> **Your objective**: Which lines run from the one containing "Open the Messages tab" through the end of the data? Write them out exactly, with the pictures left out.

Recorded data
◆ ◆ ◆ ◆

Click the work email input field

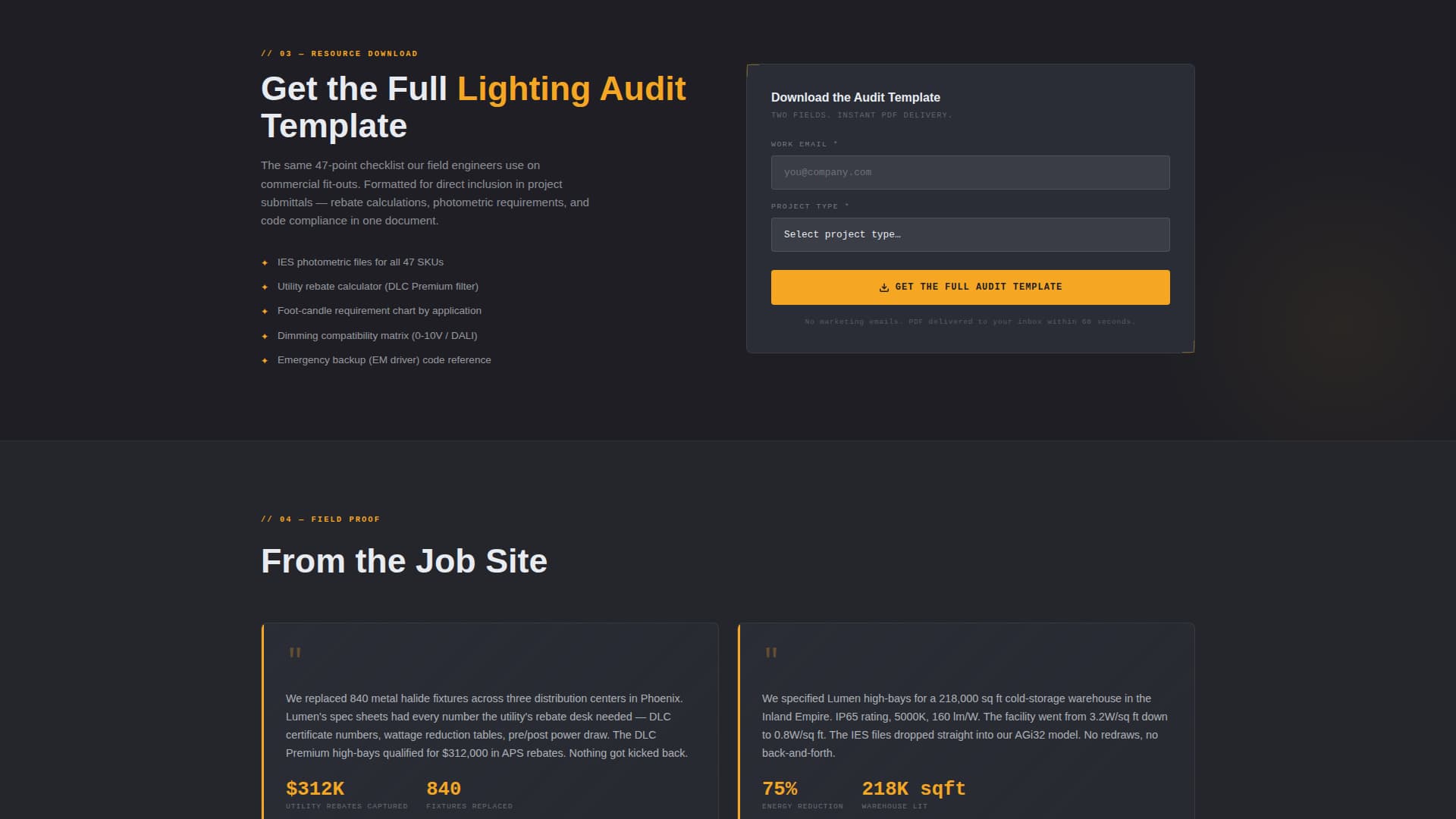click(970, 172)
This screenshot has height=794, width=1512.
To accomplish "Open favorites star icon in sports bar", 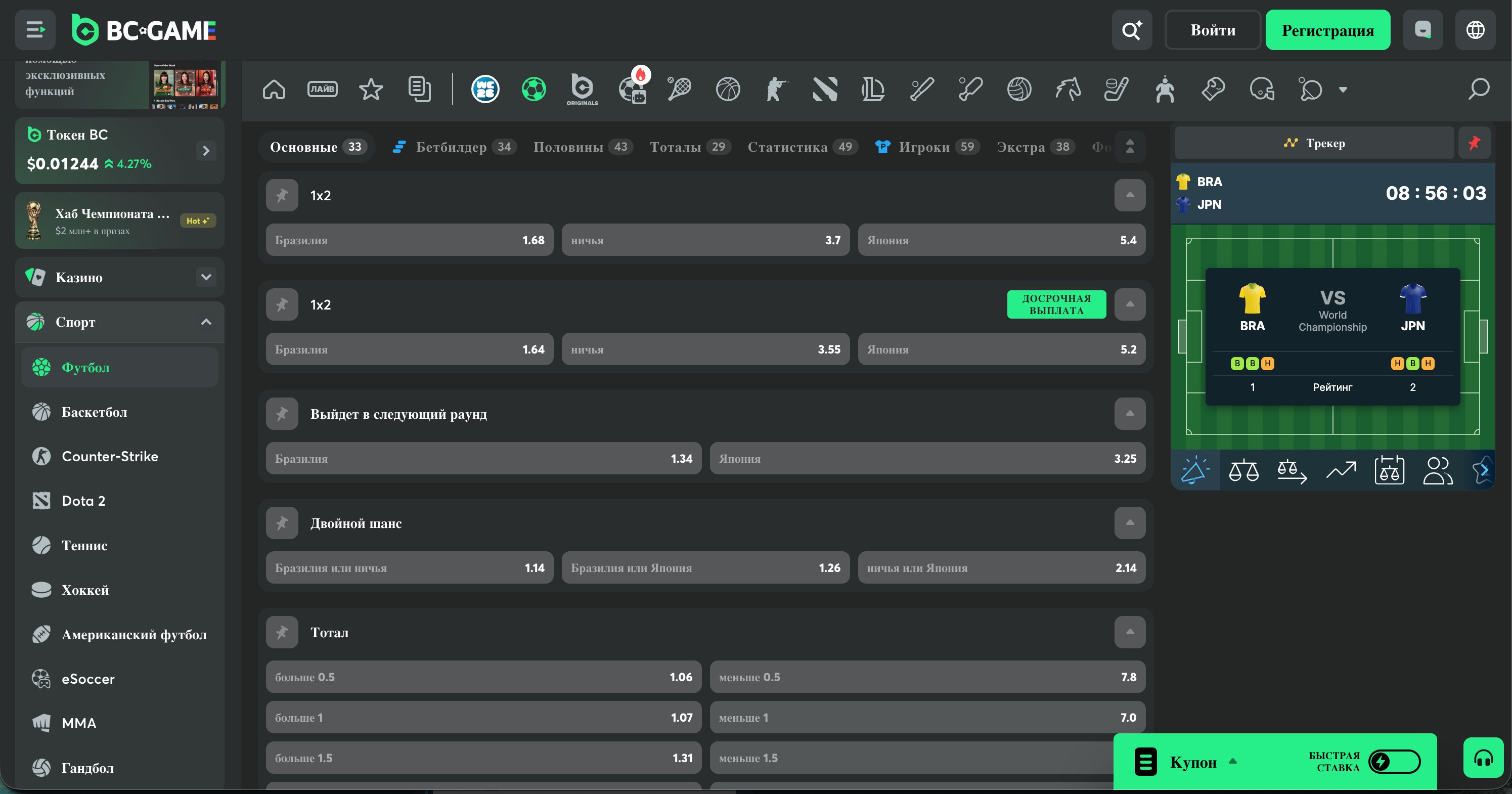I will (371, 89).
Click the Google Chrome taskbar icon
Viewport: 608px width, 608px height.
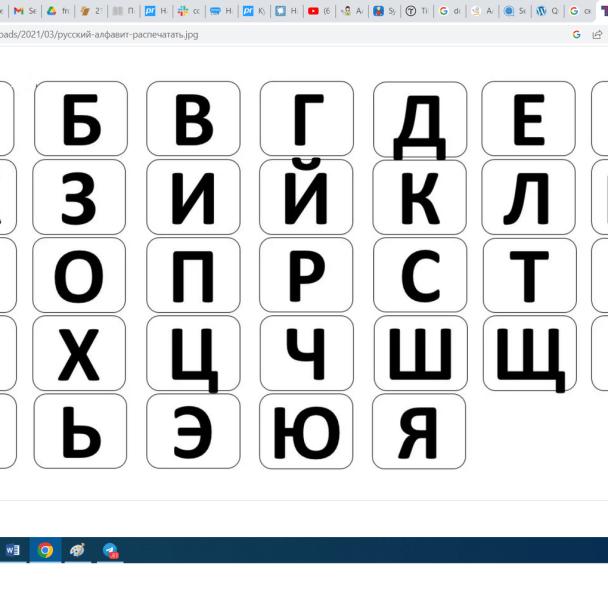[x=45, y=550]
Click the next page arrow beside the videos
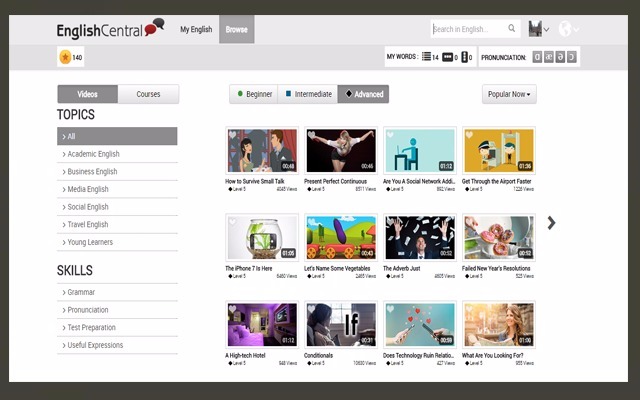The width and height of the screenshot is (640, 400). coord(551,223)
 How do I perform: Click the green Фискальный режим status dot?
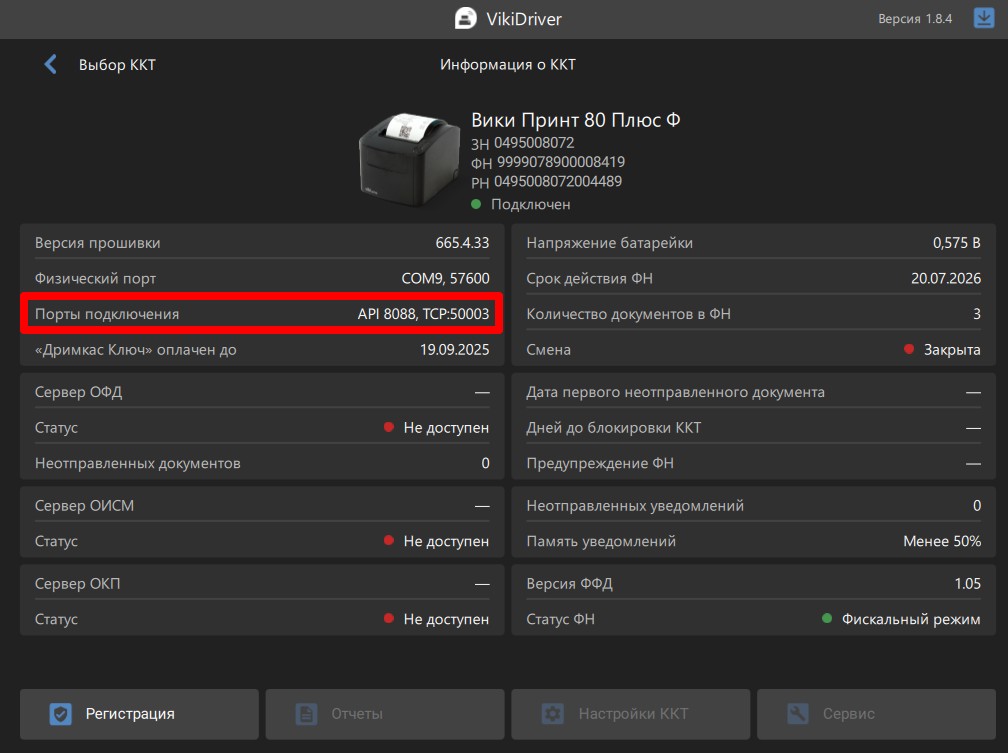coord(827,619)
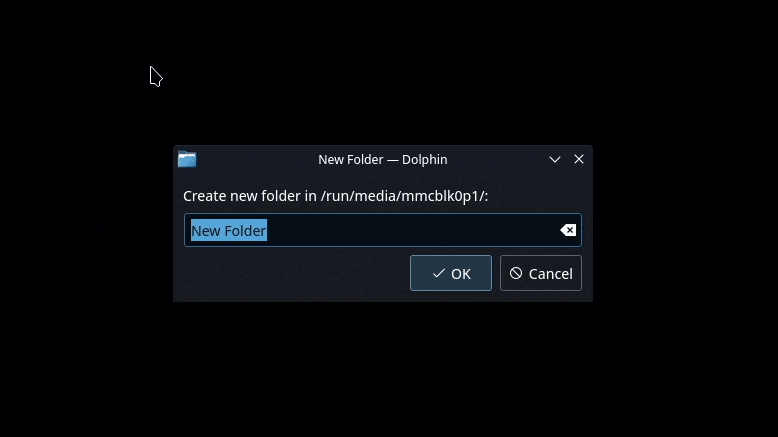778x437 pixels.
Task: Clear folder name using the backspace icon
Action: [568, 230]
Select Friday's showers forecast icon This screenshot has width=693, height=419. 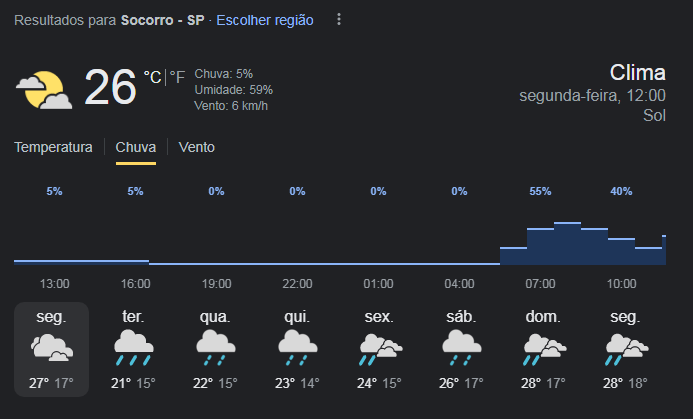click(380, 349)
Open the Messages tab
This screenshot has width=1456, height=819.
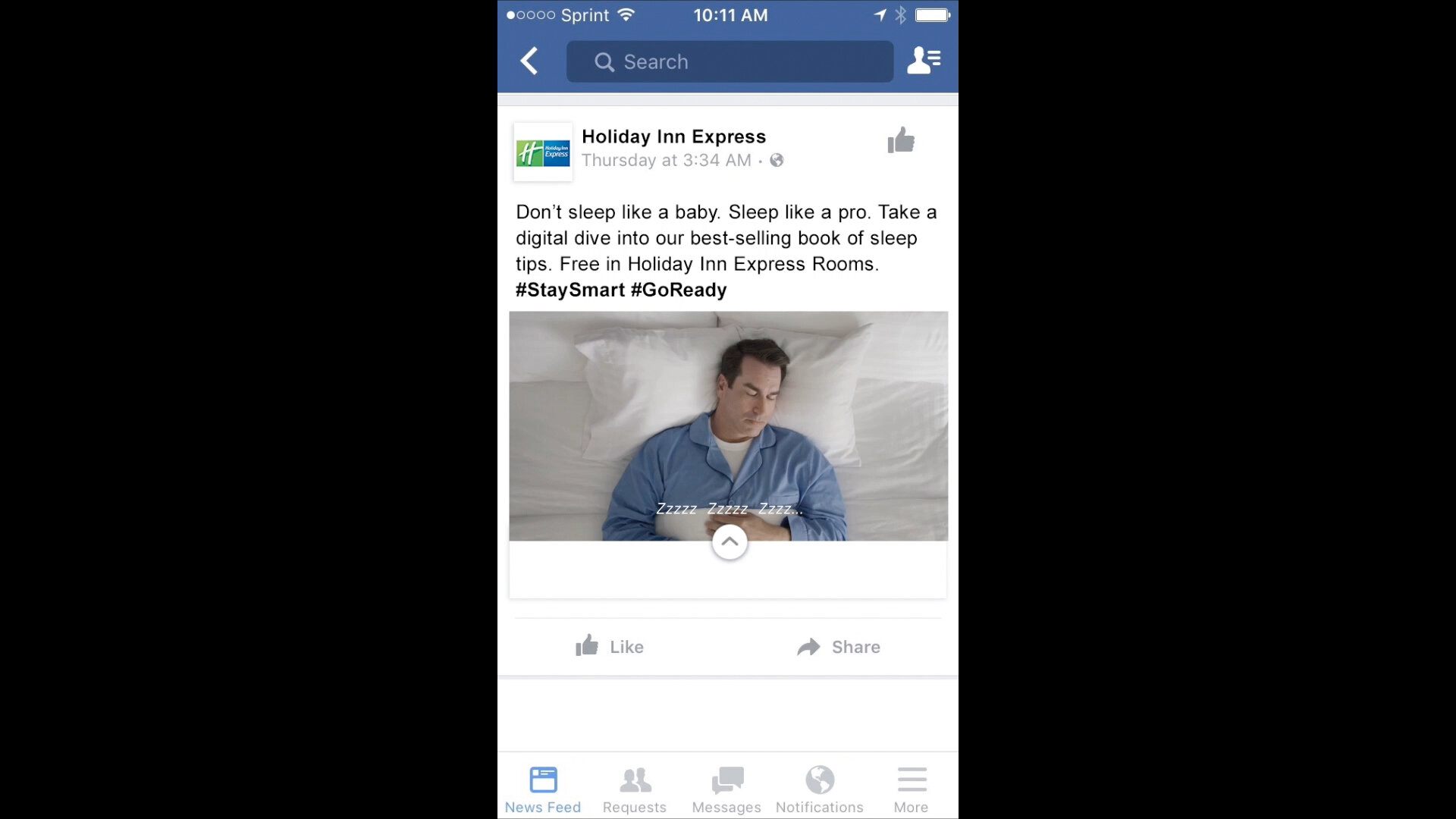(726, 789)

◆ ◆ ◆ ◆

> **Response area**:
Open the Messages tab
This screenshot has width=1456, height=819.
(726, 789)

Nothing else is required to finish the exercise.